Saved data entries:
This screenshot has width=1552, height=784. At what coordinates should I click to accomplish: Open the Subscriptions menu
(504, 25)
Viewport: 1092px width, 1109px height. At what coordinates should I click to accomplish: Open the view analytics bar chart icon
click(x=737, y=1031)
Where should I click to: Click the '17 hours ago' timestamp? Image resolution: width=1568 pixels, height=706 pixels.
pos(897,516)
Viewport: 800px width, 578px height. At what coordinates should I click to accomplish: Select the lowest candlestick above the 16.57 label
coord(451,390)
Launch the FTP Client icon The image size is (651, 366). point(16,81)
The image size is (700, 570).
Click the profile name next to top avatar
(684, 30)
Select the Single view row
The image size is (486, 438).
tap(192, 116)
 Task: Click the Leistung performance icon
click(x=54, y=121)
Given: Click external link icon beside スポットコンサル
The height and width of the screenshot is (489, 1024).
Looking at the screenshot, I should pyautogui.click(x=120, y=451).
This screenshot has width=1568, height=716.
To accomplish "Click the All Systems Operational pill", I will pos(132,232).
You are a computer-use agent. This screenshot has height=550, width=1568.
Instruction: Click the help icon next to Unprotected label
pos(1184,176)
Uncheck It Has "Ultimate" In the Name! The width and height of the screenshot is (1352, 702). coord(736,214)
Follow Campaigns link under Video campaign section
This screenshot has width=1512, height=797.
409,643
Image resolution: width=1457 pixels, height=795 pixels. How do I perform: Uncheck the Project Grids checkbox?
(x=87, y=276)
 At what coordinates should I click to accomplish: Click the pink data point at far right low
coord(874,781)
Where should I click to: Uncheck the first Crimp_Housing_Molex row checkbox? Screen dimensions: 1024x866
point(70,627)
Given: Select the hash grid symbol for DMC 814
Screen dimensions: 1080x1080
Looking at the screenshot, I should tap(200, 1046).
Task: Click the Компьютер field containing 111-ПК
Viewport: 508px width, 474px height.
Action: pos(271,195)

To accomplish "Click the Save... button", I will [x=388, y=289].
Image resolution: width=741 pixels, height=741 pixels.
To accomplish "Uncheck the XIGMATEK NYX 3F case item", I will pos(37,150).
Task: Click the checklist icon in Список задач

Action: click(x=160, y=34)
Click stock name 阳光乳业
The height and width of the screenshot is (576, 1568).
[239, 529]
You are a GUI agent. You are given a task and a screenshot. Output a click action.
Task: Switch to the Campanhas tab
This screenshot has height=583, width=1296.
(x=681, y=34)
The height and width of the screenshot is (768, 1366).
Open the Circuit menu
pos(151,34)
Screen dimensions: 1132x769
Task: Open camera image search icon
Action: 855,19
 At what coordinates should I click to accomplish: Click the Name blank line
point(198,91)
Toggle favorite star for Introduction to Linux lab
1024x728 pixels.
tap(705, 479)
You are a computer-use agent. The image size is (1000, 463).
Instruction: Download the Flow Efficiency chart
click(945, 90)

§ TRY IT: The answer should hold the lines from the one containing "Task: Click the checklist" through the end of the entries above, set down exactly, with both ends included.

§ RESPONSE BELOW:
Task: Click the checklist icon in Список задач

Action: click(x=160, y=34)
Click stock name 阳光乳业
The height and width of the screenshot is (576, 1568).
[239, 529]
You are a GUI agent. You are given a task and a screenshot. Output a click action.
Task: Switch to the Campanhas tab
This screenshot has height=583, width=1296.
(x=681, y=34)
The height and width of the screenshot is (768, 1366).
Open the Circuit menu
pos(151,34)
Screen dimensions: 1132x769
Task: Open camera image search icon
Action: 855,19
 At what coordinates should I click to accomplish: Click the Name blank line
point(198,91)
Toggle favorite star for Introduction to Linux lab
1024x728 pixels.
tap(705, 479)
You are a computer-use agent. The image size is (1000, 463).
Instruction: Download the Flow Efficiency chart
click(945, 90)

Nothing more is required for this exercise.